Этот кажется старым, очень слабым. Но в нём есть желание смерти. И он смотрит сверху вниз на двух других, как охотник на дичь.
Я запеваю охотничью песнь. Делаюсь вихрем и прохожу через трёх глупых жертв у прорехи.
На поляне снимаю маскировку. Добавляю в позу вызова и угрозы.
Ответит мне кто-нибудь?
Жертвы, которые сидели высоко, смешно кричат и разбегаются. Особенно кричит один. Очень громко, как птица.
Но Он хочет достать жало. Второй Ему мешает. Прыгает на спину, и они борются. Такие слабые. Но в них есть что-то непонятное, и я иду рассмотреть ближе.
Подхожу и становлюсь над ними. Кто-то бросит вызов?
Они лежат неподвижно. Молча. Они безоружны. И это поза покорности.
Один из них правда убийца, но не охотник. А второй под высшим покровительством.
Не угроза и не моя цель. Отворачиваюсь и иду к тому, который сидит высоко.
Остальные испугались и убежали. И одна из жертв всё смешно, громко кричит. Но тот, к которому иду я, не двигается. Он пахнет деревянным логовом и смертью из него. Сотней охот. Безумием. Вызовом.
Пахнет целью и словами «Лучший из охотников».
Я иду не торопясь и даю ему возможность ударить. Схитрить. Применить маскировку. Выпустить клыки. Отрастить когти. Но он только сидит и смотрит неподвижно, и хрипит, как раненый зверь.
Солёный запах страха в воздухе. Он боится меня? Хотя посылал ко мне других, которых я убил?
Заходя за прореху в Черте, я слышу его сердце. Оно трепыхается, как пойманная дичь. И сам он изломанный и старый, поднимает лапу и слабо машет ей перед лицом. Просит пощады?

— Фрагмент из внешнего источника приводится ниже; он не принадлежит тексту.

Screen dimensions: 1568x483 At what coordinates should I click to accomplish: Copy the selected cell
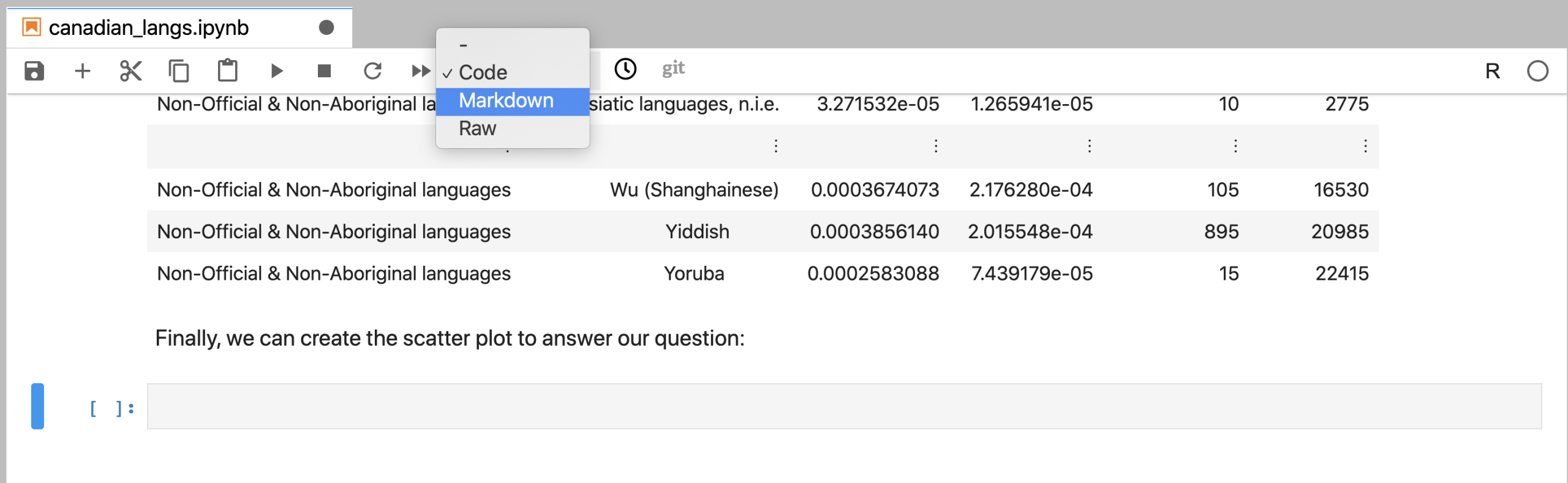pos(179,71)
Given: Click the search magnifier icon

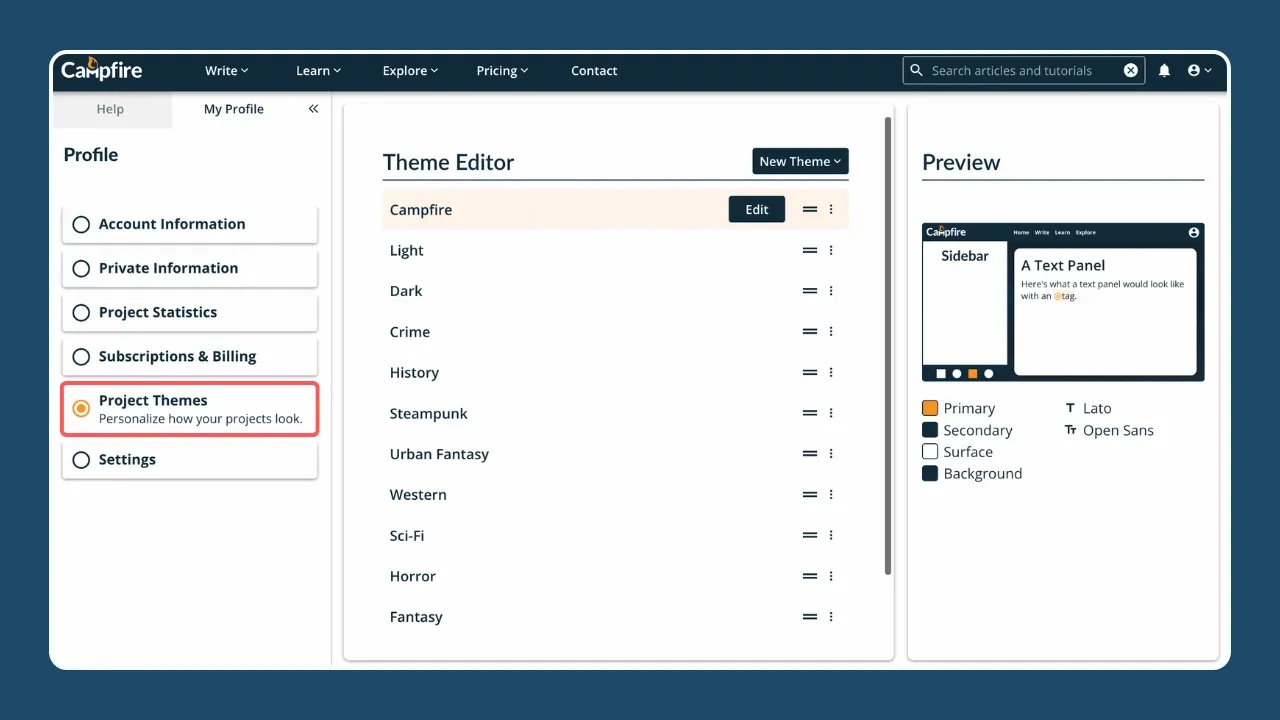Looking at the screenshot, I should [x=917, y=70].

Но он тот самый, кому подчиняются в этих местах. Кто слал за мной всех остальных. Значит, он хитрый, ловкий. Смог их подчинить.
Я становлюсь перед ним и смотрю Охотнику прямо в глаза. Пью текущий из них страх: я сильнее! Я — вершина цепи!
А он смотрит на меня и хрипит, и сердце его трепыхается всё слабее. Потом умолкает.
Плохо, что быстро издох. Я попугал бы его ещё.
Боя не вышло. Но цель отступает. Не рвёт больше вены изнутри. Не кричит в ушах. Цель тоже понимает, что я тут самый лучший Охотник.
Цель говорит, — можно уходить.
Я пою короткую, торжествующую песнь, и она несётся над воплями испуганной жертвы.